# WHAT YOU HAVE TO DO:
Pull out every line of the entries below that contains the word "Click", and list those lines as they appear.
==*==
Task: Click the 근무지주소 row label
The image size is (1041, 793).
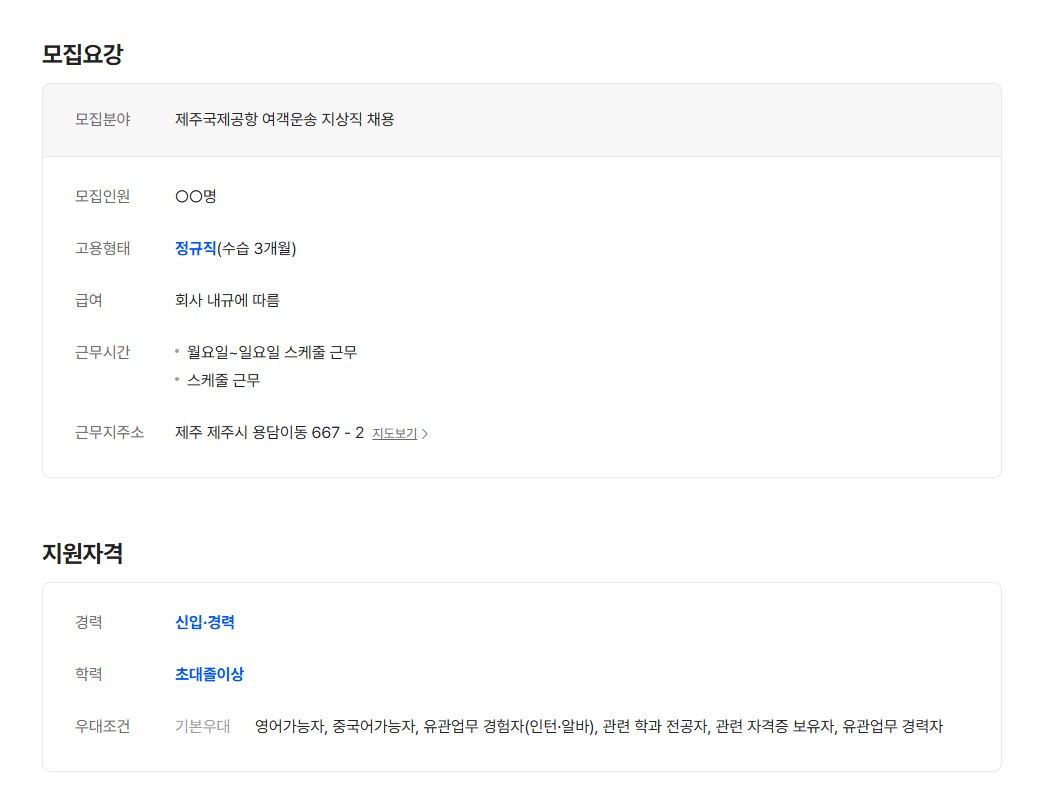Action: (x=109, y=432)
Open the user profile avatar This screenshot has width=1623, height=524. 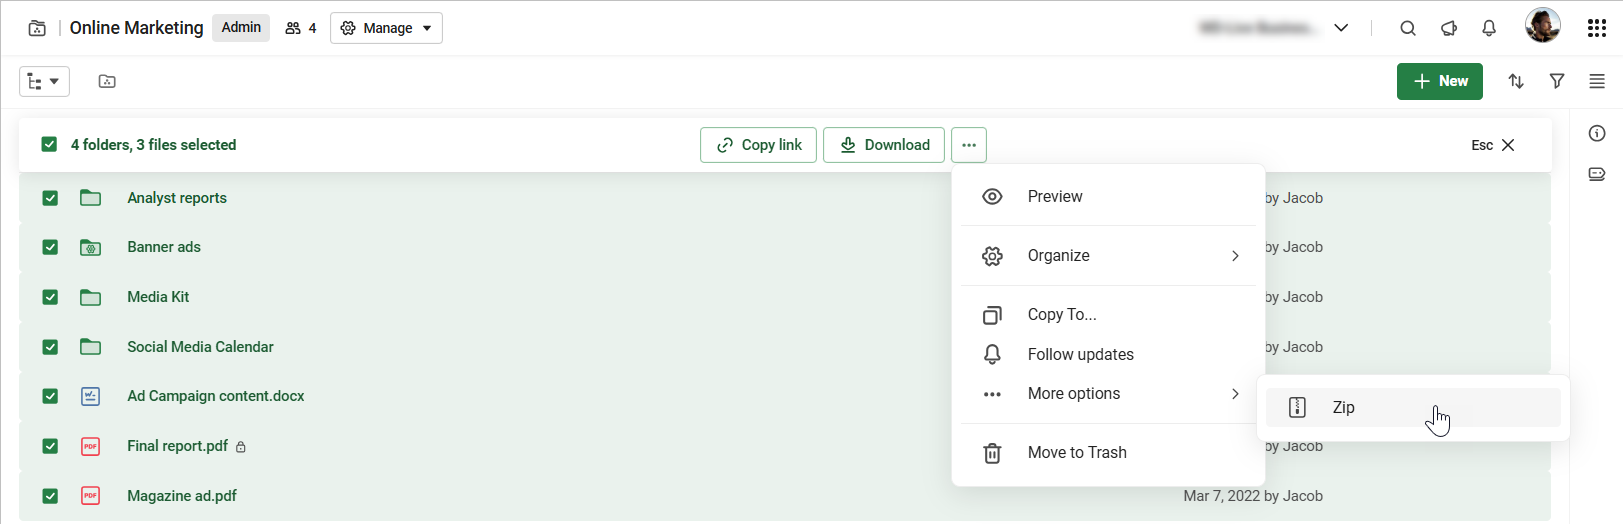[1542, 26]
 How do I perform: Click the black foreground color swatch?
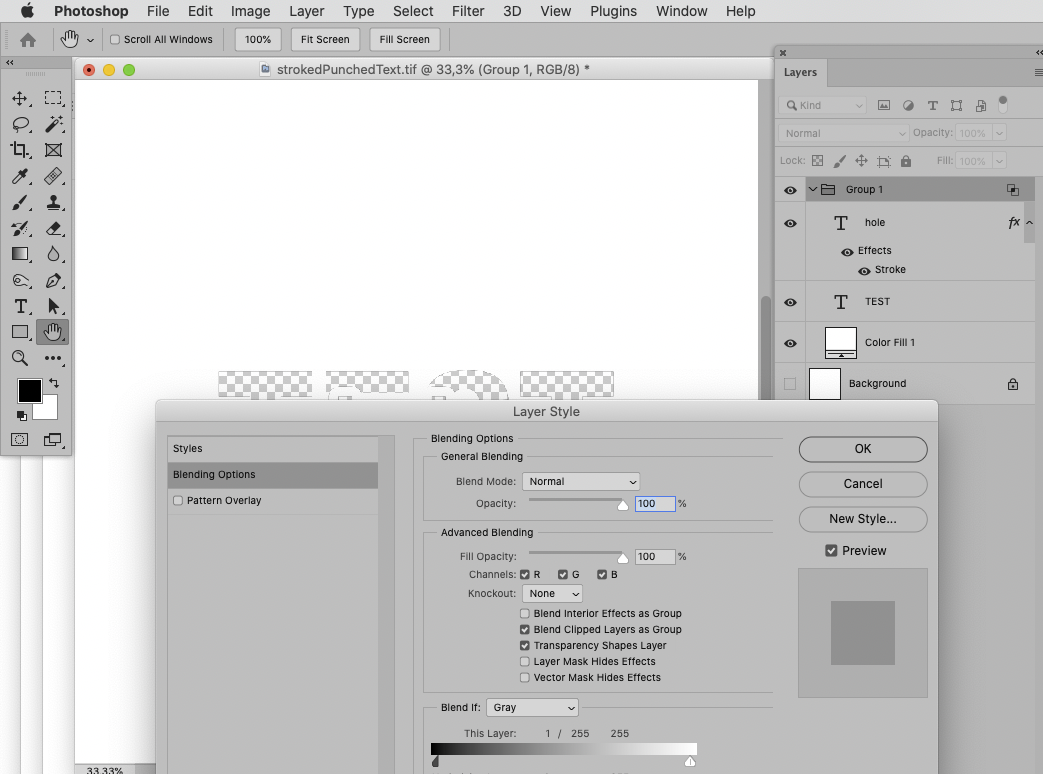point(29,393)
==*==
# THE SOLUTION:
Task: Click the 근무지주소 row label
 How do I perform: Click the black foreground color swatch?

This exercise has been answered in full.